Some of the students from these colleges emphasized the differences between the admissions process for them and for the class of 2021. They believe that although the current seniors are going through a very different and possibly more confusing process than they did, the class of 2021 may have a slightly less stressful situation. While others agreed, many acknowledged that one of the main factors that are at the forefront of this different process is the optional SAT/ACT score submission. Many students had tirelessly studied to take these exams but were never able to with the cancellations. In a positive light, tests are now available to take if the student still warrants them, but most schools no longer require them. Others from the class of 2020 brought up the fact that current high school seniors would not be able to visit colleges resulting in insufficiently grasping a school’s social and learning environment. They were concerned that these students would have much trouble choosing the right college for themselves if unable to visit the schools. 

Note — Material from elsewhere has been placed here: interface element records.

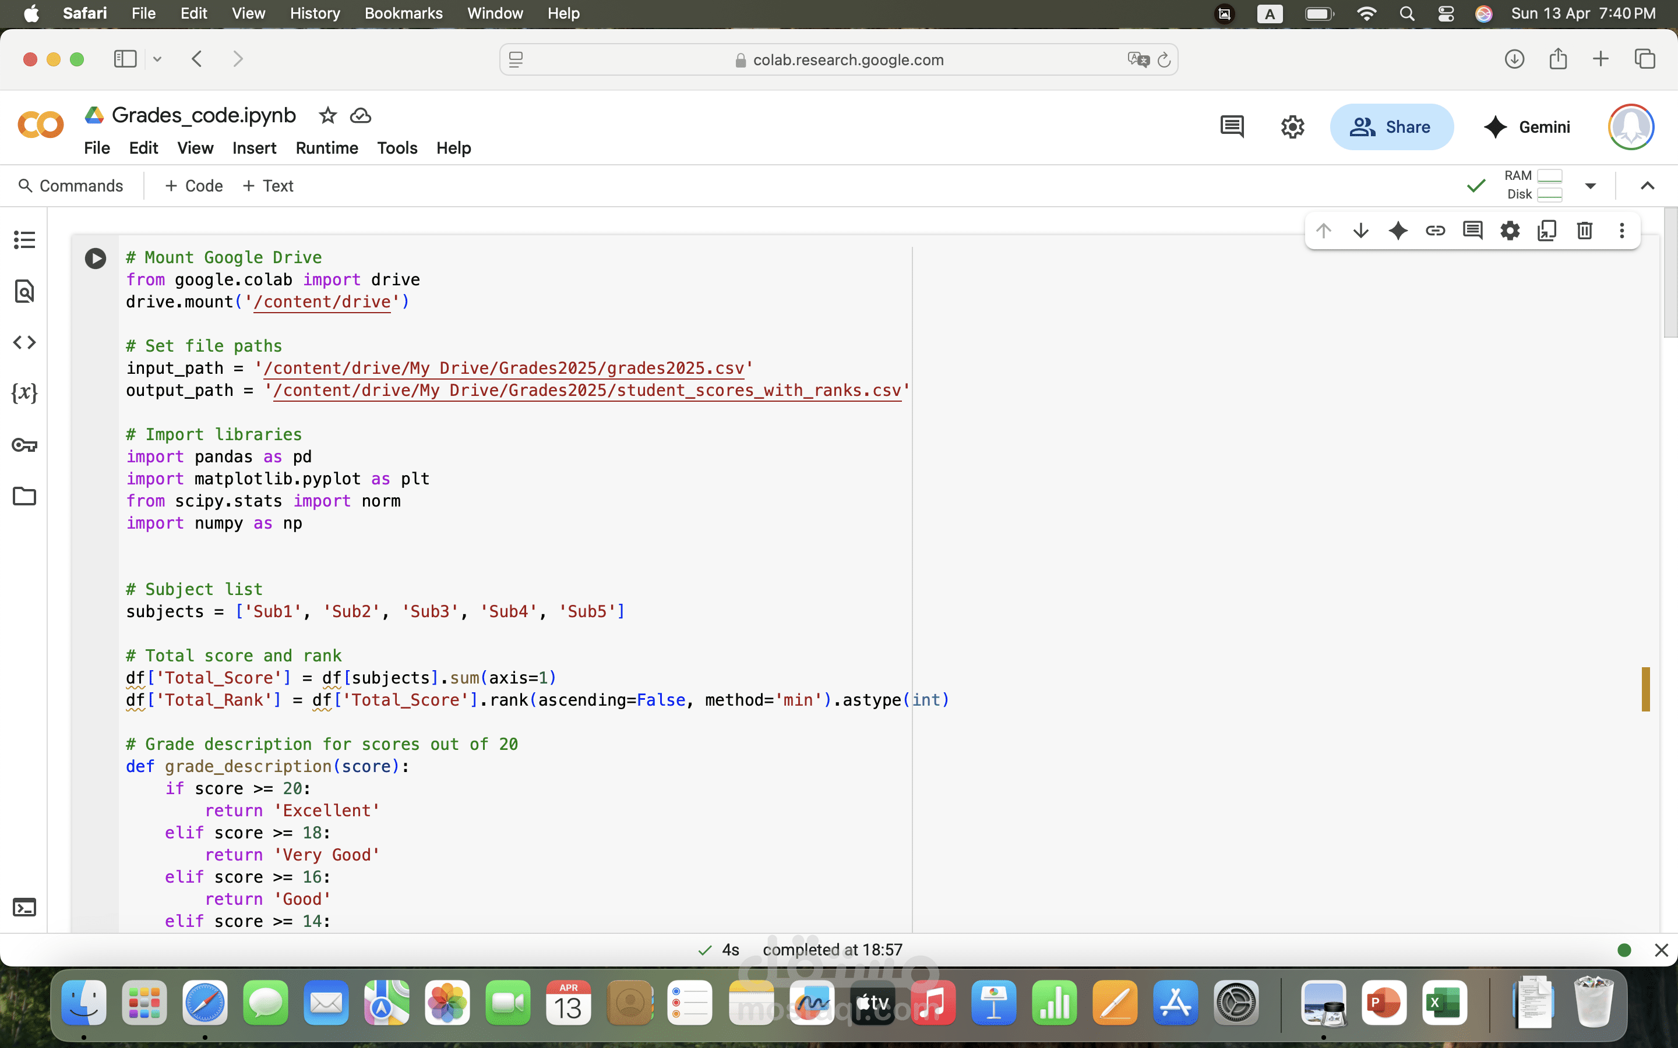Open the Files folder icon
Image resolution: width=1678 pixels, height=1048 pixels.
pos(24,496)
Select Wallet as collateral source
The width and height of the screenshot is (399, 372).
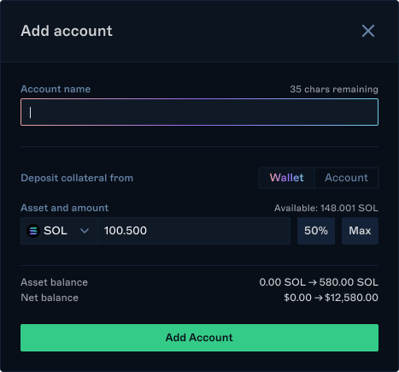point(286,178)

In addition to these worries, the high school class of 2020 felt that this uncertainty in picking the right school could lead to an uneasy transition from high school life to college life as a lot of things change. They provided some helpful advice to make the transition for the class of 2021 a little smoother. One Tulane student, in particular, Alexa Jones, indicated the importance of learning how to balance one’s social life and work. She highlighted that college is “a huge transition” and that “there’s a lot more responsibility and independence that’s needed for success.” Alexa also emphasized that with the difficult transition comes many resources and opportunities that universities grant their students, especially in the “accepting and happy environment” that her university creates. Just in case you are worried about your college readiness, take into consideration what the college freshmen denoted as areas in which High School East prepared them well: workload, communication, strength, course level, and intellectual rigor. 

I hope that the class of 2020 helped to show you that you can succeed in your transition into college life with or without a pandemic. They also want you to know that you should enjoy what you can of this “different” senior year!